The Paris location, however, remains the one truly global connection point, given the fact that France represents a mere 7% of global art sales by value, according to a report by Art Basel and UBS. (At 42%, the US is first.) “We’re seeing huge American buy-in,” Horowitz says. “There’s a lot of Asian collectors here, and a number of people from Africa, the Middle East and India. It’s a real, global fair.”

Logsdail put it more succinctly: “I think almost every American collector I know is here,” he said.

What’s Inside

The fair’s 195 galleries are spread across two levels of the Grand Palais. Visitors enter straight into the international heavyweights—Gagosian, Hauser & Wirth, David Zwirner and their peers are clustered near the center.
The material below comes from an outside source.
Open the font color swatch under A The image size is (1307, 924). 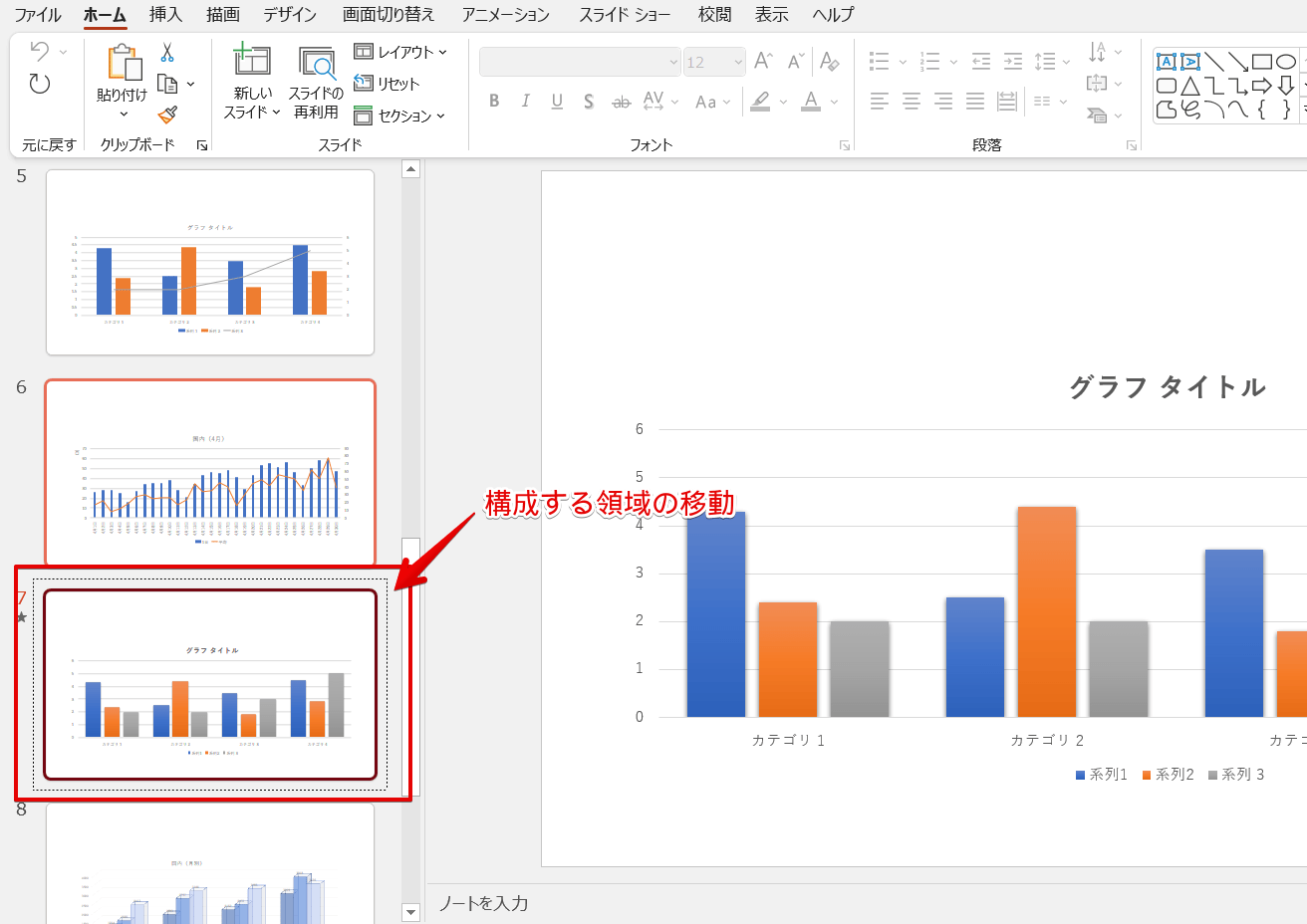pos(811,102)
Word quickly spread that a 1915 painting by Kazimir Malevich in Hauser & Wirth’s booth was a must-see. (The gallery declined to disclose the painting’s asking price, although it noted that it had sold for £21.4 million at auction in 2015, which was roughly $33 million at the time.)

“The work wasn’t in any of our previews, because we really wanted to emphasize the actual experience of being in front of something that substantial in a relatively intimate setting,” said Marc Payot, Hauser & Wirth’s president. The painting, Payot continued, was on hold, meaning someone had reserved the right to purchase it but hadn’t yet pulled the trigger. 

In the back of the hall, a grand double staircase leads to the Grand Palais’s upper floor, where smaller and often younger galleries are. There, perhaps because of the schlep—the building also has elevators, although they aren’t easy to find—the crowd seemed to be younger, and the pace slower. Standing in the booth of Commonwealth and Council, the Seoul-based investor Tony Lyu was admiring a work by the artist Nikita Gale. That slower pace,  he said, was to his benefit.

“For collectors it’s a better opportunity, because it’s not as competitive and you have more time to think about it,” said Lyu of the fair’s upper floors. “The prices are more attractive.”

But by the end of the first day, it seemed that even clients of the biggest galleries felt the same way. “It’s been a pretty phenomenal day,” Lisson Gallery’s Logsdail said. “We sold an extraordinary amount of work, really across the board, and there’s a lot more to do—people are coming back to see more things tomorrow.”